El Dr. William C. Bell, presidente y director ejecutivo de Casey Family Programs, se dirigió a los beneficiarios del proyecto AWARE (Advancing Wellness and Resilience Education, Promoción de la educación para el bienestar y la resiliencia) reunidos el 27 de julio de 2017 en Washington, D.C.

El Proyecto AWARE es un programa de subvenciones de la Administración de Servicios de Salud Mental y Abuso de Sustancias (SAMHSA) diseñado para ayudar a las agencias educativas estatales y locales a aumentar la conciencia sobre los problemas de salud mental entre los jóvenes en edad escolar, capacitar a los educadores y otros adultos que trabajan con jóvenes para detectar y responder a los problemas de salud mental, y conectar a los niños, jóvenes y familias que pueden experimentar problemas de salud conductual con los servicios adecuados.

El Dr. Bell trazó la cronología de la reforma de la salud mental en Estados Unidos desde la administración Kennedy hasta la actualidad, describió el camino hacia la cárcel que ha absorbido a muchas víctimas de esa reforma y expresó su esperanza de que veamos un cambio real en nuestras vidas.

Todos los niños merecen tener esperanza.

— Dr. William C. Bell, presidente y director ejecutivo

Comentarios preparados

Gracias, Lyman.

Buenas tardes.

Las enfermedades mentales no diagnosticadas y no tratadas tienen graves consecuencias para las personas que padecen trastornos mentales, sus familiares, las comunidades en las que viven y la sociedad en su conjunto. Todos nos vemos afectados. Y, independientemente de lo que la gente quiera creer, nuestros destinos no pueden desconectarse.

Una de las preguntas que debemos plantearnos es: ¿cómo hemos llegado a la situación en la que nos encontramos hoy? Ya sea en materia de salud mental, aumento de los hogares de acogida, prisiones superpobladas o comunidades desestructuradas, ¿cómo hemos llegado hasta aquí?
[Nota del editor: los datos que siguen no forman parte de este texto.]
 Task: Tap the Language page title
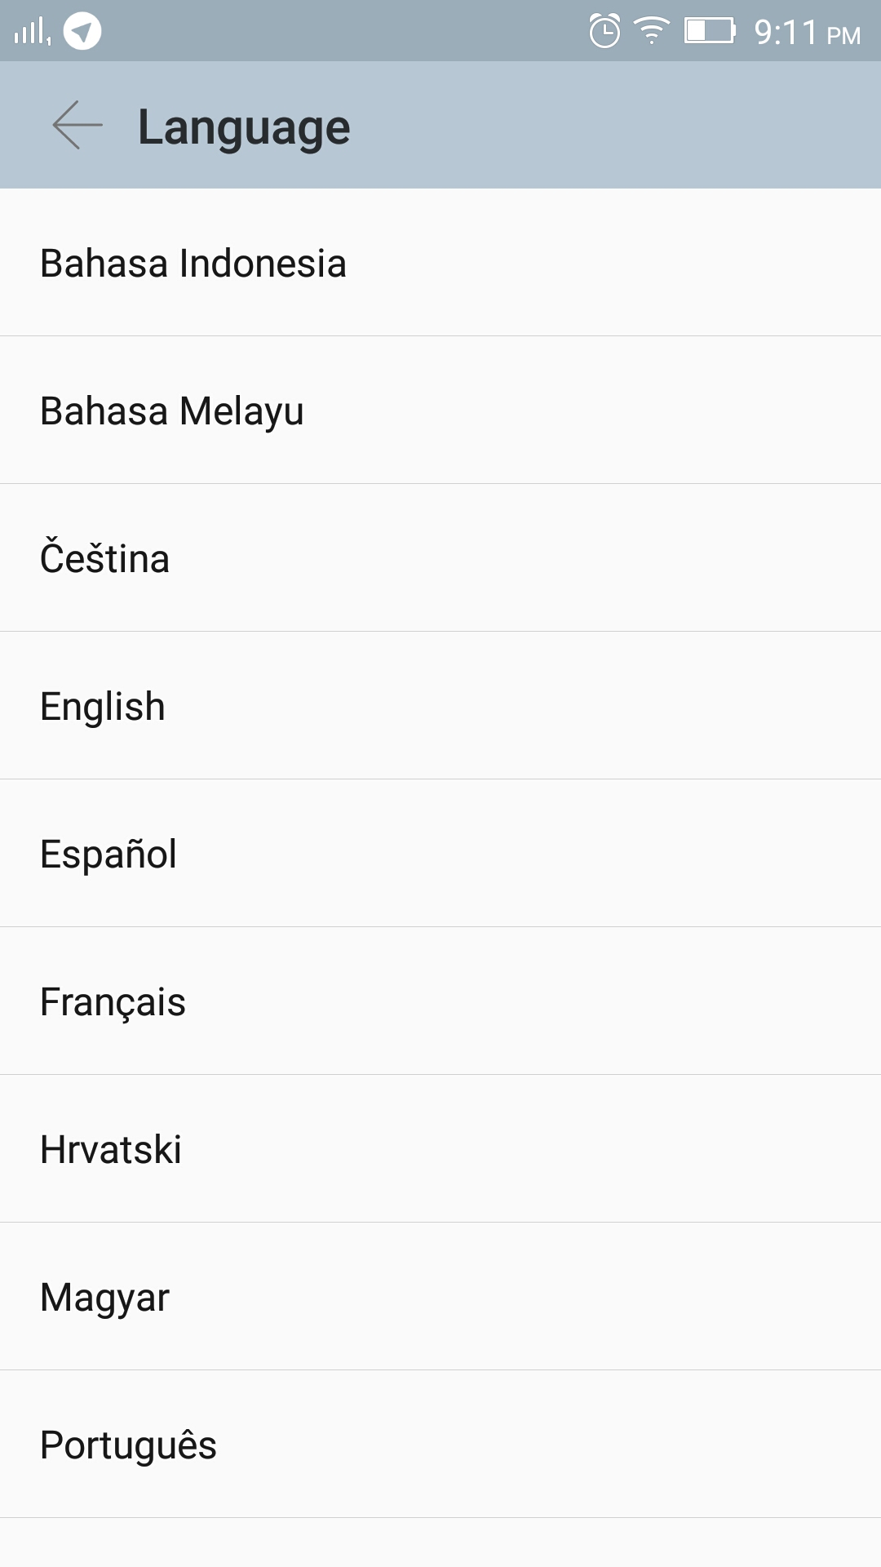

Si piensas en tu propia vida y en cómo has llegado hasta este momento, te darás cuenta de que has tomado muchas decisiones. Algunas de ellas pueden haber estado relacionadas entre sí, pero muchas otras no. Las tomaste en diferentes momentos de tu vida y muchas de ellas se dieron en circunstancias muy diferentes. Pero no hay duda de que es el total colectivo, la acumulación de todas esas decisiones, lo que te ha llevado a ser quien eres hoy.

Muchos de nosotros pasamos muchas noches y tomamos muchas copas de vino deseando y preguntándonos cómo habrían sido las cosas si hubiéramos tomado otras decisiones, si hubiéramos hecho otras elecciones. A veces también nos encontramos pensando en lo que podríamos hacer o decidir hoy, mañana o la próxima semana que nos ayudara a mejorar nuestra situación.

En muchos sentidos, esta imagen no es tan diferente de la situación en la que nos encontramos hoy como nación en lo que respecta a la salud mental y al trabajo que realizas en el Proyecto AWARE Now is the Time.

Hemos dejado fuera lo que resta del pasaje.